Given the recent difficulty in accessing FOREX by businesses in Nigeria, what is NACCIMA doing to alleviate the challenges?

As we all know foreign exchange is required to consummate international business transactions especially for Nigeria which is largely an import dependent country, hence the consistent interest by the Private Sector in the Government’s monetary policies implemented by the Central Bank of Nigeria. I must however say that there is now some stability in the foreign exchange (FOREX) market compared to what it used to be in 2016. The CBN’s interventions in the FOREX market through continual injection of millions of dollars into the Retail Secondary Market Intervention Sales (SMIS) segment is a welcome development. This is in fulfillment of its pledge to sustain market liquidity in order to boost production and trade. The most recent intervention which was to handle demands for agriculture, airlines, petroleum products and raw materials, and machinery sectors is a welcome development. The exchange rates, however, remain very high and we anticipate more measures by the CBN to ensure better exchange rates both at the parallel and official markets. NACCIMA will continue to advocate for more stability in the FOREX markets while encouraging the government to put in place measures to encourage the promotion of the non-oil sector and diversification of the economy from mainly crude oil earnings. This will enable the nation earn more foreign exchange through exports than its spends through imports.

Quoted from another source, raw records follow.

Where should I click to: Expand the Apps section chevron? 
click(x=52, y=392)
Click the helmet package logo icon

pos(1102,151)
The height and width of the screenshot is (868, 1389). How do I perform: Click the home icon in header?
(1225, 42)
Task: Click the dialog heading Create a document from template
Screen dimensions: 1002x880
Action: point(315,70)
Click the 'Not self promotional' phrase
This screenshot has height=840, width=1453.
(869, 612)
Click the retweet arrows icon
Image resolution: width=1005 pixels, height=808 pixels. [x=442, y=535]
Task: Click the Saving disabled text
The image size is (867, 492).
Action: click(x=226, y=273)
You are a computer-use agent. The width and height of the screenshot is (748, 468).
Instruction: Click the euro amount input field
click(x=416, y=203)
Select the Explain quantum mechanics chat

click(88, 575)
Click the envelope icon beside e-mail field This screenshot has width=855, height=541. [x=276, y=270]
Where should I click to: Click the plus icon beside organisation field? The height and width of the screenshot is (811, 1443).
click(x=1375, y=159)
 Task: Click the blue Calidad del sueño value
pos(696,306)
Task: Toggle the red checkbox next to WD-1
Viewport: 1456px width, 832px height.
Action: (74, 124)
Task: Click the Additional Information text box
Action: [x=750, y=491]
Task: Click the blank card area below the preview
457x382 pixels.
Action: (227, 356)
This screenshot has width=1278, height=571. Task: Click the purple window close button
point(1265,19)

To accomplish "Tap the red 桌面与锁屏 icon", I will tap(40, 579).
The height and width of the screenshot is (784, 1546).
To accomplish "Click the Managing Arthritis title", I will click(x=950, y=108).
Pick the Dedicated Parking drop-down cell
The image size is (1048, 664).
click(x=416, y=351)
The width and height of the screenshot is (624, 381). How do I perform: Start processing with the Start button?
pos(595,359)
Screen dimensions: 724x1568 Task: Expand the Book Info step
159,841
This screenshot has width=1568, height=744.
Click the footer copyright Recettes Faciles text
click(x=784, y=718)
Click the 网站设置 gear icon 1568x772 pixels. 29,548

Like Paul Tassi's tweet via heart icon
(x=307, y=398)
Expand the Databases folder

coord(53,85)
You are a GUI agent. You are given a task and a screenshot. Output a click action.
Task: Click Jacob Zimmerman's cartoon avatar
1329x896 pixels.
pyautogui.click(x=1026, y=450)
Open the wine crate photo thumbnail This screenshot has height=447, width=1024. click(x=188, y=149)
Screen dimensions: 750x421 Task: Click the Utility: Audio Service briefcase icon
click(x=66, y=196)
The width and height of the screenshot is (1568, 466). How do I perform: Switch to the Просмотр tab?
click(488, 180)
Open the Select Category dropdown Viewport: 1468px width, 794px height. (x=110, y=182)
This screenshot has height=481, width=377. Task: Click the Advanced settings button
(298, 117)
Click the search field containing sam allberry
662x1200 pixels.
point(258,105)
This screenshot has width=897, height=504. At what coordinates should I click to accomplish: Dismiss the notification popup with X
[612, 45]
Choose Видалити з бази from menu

The Organised Private Sector especially manufacturers are against the singing of Continental Free Trade Area Agreement by Nigeria. What is your take?

The world has become a global village and countries who do not partake in the transformations, integrations and trade facilitation happening across the continent and other parts of the world will soon be left behind. The African Continental Free Trade Area (AfCFTA) Agreement offers a lot of opportunities to Nigeria so it is important that we intensely consider the benefits accruable to Nigerian businesses. There is, however, a need to consider the concerns of the relevant stakeholders.

In what ways have members of NACCIMA benefited from the Federal Government’s Ease of Doing business initiative?

The Federal Government’s Ease of Doing business initiative has brought more awareness to the Private Sector about the Government’s renewed interest to ensure an enabling business environment. It was created for the benefit of local and foreign investors as well as the economy of the country. More attention to areas such as registration of businesses, access to finance, infrastructural development can be seen but a whole lot more is still required.  The most recent World Bank Doing Business report indicates improvements in areas such as getting credit, paying of taxes, registration of properties and getting electricity. NACCIMA commends the successes achieved by the Presidential Enabling Business Environment Council (PEBEC) through interventions at the ports and other infrastructure. I must however state that the very deplorable state of roads around the Lagos ports and the resultant traffic gridlock continues to cause untold hardship to commuters and businesses which impact businesses negatively and increase the retail cost of goods and services.

A lot of businesses are dying while some other foreign businesses are relocating owing to harsh economic situation. What can NACCIMA do to halt the trend?

NACCIMA as ‘’ The Voice of Nigerian Business’’ our priority responsibility is advocacy, will continue to advocate for enabling business environment that promotes growth and competitiveness of businesses by providing proper and prompt information dissemination to ensure that businesses thrive in Nigeria. We will continue to contribute ideas of the overall economic stability of the nation and for the creation of a conducive business environment for the pursuit of enterprise.